Record excerpts: Begin

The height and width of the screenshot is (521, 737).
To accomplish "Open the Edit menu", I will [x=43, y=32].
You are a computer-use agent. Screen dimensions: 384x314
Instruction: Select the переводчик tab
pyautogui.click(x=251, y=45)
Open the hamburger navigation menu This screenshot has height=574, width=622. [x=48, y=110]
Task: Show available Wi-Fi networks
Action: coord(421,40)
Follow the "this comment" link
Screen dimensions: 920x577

Record excerpts: End

Goal of the exercise => Starting from the line containing "Instruction: Select the переводчик tab" and ending with the final line of the data, reproduce each line exactly as it appears, including no other lines.

Reply to the exercise =>
Instruction: Select the переводчик tab
pyautogui.click(x=251, y=45)
Open the hamburger navigation menu This screenshot has height=574, width=622. [x=48, y=110]
Task: Show available Wi-Fi networks
Action: coord(421,40)
Follow the "this comment" link
Screen dimensions: 920x577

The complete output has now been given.